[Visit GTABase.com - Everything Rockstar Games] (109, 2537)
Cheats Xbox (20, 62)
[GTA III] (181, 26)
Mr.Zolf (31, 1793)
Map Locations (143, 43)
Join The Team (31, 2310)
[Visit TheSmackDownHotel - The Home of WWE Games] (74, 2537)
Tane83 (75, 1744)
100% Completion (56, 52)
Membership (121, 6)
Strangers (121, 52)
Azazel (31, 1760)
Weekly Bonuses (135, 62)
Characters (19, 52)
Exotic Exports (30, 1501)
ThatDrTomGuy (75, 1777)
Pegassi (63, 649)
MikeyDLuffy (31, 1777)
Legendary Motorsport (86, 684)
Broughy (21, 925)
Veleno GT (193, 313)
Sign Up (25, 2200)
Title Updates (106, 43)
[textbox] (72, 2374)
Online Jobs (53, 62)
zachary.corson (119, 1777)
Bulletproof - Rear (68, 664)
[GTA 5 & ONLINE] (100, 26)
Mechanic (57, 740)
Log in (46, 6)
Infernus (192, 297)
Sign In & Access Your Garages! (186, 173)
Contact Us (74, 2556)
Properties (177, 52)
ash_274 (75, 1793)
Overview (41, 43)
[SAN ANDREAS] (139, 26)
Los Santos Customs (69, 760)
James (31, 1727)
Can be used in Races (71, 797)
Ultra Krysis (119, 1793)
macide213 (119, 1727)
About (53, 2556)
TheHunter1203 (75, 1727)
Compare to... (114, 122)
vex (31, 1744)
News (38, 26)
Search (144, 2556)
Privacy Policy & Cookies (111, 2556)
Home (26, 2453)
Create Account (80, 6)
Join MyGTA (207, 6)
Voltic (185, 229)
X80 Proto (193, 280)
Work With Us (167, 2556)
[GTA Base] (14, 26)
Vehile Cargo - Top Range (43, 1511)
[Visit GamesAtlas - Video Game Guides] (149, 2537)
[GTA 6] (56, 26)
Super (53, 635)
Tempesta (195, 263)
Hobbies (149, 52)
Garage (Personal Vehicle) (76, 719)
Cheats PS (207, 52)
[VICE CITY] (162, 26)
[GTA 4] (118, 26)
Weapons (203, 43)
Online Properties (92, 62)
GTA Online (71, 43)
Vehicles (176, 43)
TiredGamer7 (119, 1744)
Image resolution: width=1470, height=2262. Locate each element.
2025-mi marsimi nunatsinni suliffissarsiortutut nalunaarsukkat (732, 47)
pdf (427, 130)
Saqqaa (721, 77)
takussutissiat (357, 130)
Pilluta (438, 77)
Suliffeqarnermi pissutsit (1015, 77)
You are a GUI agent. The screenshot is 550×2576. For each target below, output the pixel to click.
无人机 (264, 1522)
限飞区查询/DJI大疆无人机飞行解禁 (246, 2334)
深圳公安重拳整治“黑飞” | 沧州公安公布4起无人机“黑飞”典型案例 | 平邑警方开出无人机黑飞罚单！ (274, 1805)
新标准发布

· · · · · · ·

*Action item*: The expected output is the exact run of lines from the start of the entries through the line with "Azazel (31, 1760)", inclusive.

*Finished exercise*:
[Visit GTABase.com - Everything Rockstar Games] (109, 2537)
Cheats Xbox (20, 62)
[GTA III] (181, 26)
Mr.Zolf (31, 1793)
Map Locations (143, 43)
Join The Team (31, 2310)
[Visit TheSmackDownHotel - The Home of WWE Games] (74, 2537)
Tane83 (75, 1744)
100% Completion (56, 52)
Membership (121, 6)
Strangers (121, 52)
Azazel (31, 1760)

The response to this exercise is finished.